* [Reading text]:
:::
Shopping Styles: Predatory, Social or Desperation?

As AdventureMan once said, I am not entirely sure I agree with what I am about to say. Feel free to jump in.

Today I was mopping the floors, washing the floors and vacuuming the carpets. This is not – way not – something I like to do, but something I do because long ago somewhere in my tiny little brain, a seed was planted that a dirty floor was a shameful thing. I remember once thinking “people could eat off my floor; there must be a whole meal here!” when I left it unwashed for a few days. In my last three incarnations, in Kuwait and in Qatar, I was blessed with wonderful women who came in and took care of my floors for me, also the dusting, and the laundry, and the windows, and all the things I now do. It takes a surprising chunk of time out of my day. 😦

Oh! Yes. The shopping.

I just wanted you to know that I am not cleaning my house willingly or joyfully, but dutifully. I have discovered, however, that mindless physical activity frees the mind, and you never know where a free mind will go.

I have a friend coming to visit, and this friend and I have had so much fun together, through the years, exchanging books, going out on double dates with our husbands to wonderful places in France and Germany, and . . . shopping.
:::
[Entries on where items appear]
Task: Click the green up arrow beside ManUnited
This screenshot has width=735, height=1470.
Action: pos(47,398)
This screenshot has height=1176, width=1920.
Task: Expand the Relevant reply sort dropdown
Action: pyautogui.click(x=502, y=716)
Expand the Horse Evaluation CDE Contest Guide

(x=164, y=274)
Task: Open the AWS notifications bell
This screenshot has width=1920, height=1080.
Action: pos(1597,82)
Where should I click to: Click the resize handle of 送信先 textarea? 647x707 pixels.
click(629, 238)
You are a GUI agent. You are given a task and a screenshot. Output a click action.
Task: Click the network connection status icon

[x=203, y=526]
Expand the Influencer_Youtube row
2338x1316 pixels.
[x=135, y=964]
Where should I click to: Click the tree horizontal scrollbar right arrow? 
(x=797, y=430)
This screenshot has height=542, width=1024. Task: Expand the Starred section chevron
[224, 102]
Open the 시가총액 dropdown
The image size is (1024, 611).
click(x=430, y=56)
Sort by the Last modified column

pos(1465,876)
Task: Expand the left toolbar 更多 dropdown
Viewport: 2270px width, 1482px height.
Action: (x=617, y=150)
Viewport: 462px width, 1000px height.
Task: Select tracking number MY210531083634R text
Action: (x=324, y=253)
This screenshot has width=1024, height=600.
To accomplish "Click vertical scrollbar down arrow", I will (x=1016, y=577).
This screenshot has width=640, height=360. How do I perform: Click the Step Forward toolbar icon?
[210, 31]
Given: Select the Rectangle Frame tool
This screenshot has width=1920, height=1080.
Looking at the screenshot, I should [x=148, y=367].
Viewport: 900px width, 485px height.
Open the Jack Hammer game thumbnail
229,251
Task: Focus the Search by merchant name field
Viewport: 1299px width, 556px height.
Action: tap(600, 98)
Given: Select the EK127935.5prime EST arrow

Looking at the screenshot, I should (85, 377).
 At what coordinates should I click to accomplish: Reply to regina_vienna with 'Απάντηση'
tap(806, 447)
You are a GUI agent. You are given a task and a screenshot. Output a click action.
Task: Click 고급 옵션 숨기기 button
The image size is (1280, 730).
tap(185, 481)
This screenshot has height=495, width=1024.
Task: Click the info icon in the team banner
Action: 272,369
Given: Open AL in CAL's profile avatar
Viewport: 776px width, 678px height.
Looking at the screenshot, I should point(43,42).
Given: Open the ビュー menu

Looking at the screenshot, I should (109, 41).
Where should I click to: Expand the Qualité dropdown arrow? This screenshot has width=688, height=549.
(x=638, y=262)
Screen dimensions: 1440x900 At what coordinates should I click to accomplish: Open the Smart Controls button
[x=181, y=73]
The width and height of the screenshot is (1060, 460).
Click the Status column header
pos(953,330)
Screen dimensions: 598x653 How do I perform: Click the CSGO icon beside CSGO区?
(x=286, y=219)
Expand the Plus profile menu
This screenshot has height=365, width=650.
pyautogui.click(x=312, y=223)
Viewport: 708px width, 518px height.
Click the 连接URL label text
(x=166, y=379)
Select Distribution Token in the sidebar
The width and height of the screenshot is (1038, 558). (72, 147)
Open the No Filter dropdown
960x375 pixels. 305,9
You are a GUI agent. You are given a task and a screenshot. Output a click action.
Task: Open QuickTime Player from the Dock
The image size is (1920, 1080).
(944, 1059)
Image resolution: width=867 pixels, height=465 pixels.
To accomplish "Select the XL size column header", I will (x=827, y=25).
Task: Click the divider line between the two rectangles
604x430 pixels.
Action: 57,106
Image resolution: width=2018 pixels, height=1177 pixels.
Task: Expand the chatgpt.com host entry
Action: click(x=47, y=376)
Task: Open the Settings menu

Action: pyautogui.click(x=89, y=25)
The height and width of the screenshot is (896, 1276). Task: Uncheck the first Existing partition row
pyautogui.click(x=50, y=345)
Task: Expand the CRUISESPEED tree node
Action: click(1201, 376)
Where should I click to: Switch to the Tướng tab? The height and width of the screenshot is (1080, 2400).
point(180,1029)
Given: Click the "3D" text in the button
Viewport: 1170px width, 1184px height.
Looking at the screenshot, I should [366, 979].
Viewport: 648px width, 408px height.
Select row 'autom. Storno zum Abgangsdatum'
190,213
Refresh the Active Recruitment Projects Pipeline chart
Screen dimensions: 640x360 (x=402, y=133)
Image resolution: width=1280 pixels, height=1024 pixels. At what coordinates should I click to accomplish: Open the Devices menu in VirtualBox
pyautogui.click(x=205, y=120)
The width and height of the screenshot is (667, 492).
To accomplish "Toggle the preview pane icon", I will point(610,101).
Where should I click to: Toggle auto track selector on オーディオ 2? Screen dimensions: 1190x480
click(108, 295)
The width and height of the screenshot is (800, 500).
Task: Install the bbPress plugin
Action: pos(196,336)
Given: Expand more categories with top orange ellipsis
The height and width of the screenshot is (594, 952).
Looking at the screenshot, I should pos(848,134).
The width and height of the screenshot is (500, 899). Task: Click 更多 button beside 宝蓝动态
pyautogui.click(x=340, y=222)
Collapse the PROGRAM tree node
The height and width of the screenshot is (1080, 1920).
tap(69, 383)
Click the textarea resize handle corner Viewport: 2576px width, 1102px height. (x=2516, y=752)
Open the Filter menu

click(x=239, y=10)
:::
* [Task requirements]:
[1] Answer these questions using the blog post on shopping styles.
(a) In which two countries did the writer have women come in to help with the housework?
(b) According to the writer, what does mindless physical activity do?
(c) In which two countries did the writer and the friend go out on double dates with their husbands?
[2] List every household task that the blog post on shopping styles says the women in Kuwait and Qatar took care of for the writer.
[3] Proceed with the blog post on shopping styles, writing on from its final sentence.

* [Answers by task]:
[1]
(a) Kuwait and Qatar
(b) It frees the mind.
(c) France and Germany

[2]
- the floors
- the dusting
- the laundry
- the windows

[3]
Finding a person who shops the way you do is a real blessing. I say I am not much of a shopper, but we all have to shop sometimes. Mostly, I shop alone, I am a predator. I am looking for specific game, and I want the juiciest prey at the best price. Most of my friends are like me – we don’t hunt in packs, because when you shop in packs a group mentality surfaces, and you get home with things you never would have bought.

I do shop with other solitary predators from time to time; this is how you know them. You don’t shop together. You shop the same stores, sometimes just the same mall, meeting up to compare items and to go on to the next stop. Most of my predatory shoppers friends know their own style, know their own preferences, and few ask me what I think, nor do I ask them. We do exclaim gleefully over our purchases.

In the military, in Germay, there would be shopping tours to take you to places. Sometimes I took them, most times I didn’t. It depended on whether or not you had to stay together. I saw people buy some truly appalling things because it had a particular name or a particularly low price. The fact that it was obviously inferior did not even seem to strike their consciousness, once the herd shopping mentality kicked in. If the tour were going to a village, and people were on their own and then met up, I would do that. I went to Paris on such a trip; leaving
Germany at midnight, leaving the tour at six in the morning for croissants and coffee at La Duree at its original location on Rue Royale arranging to meet up with them later.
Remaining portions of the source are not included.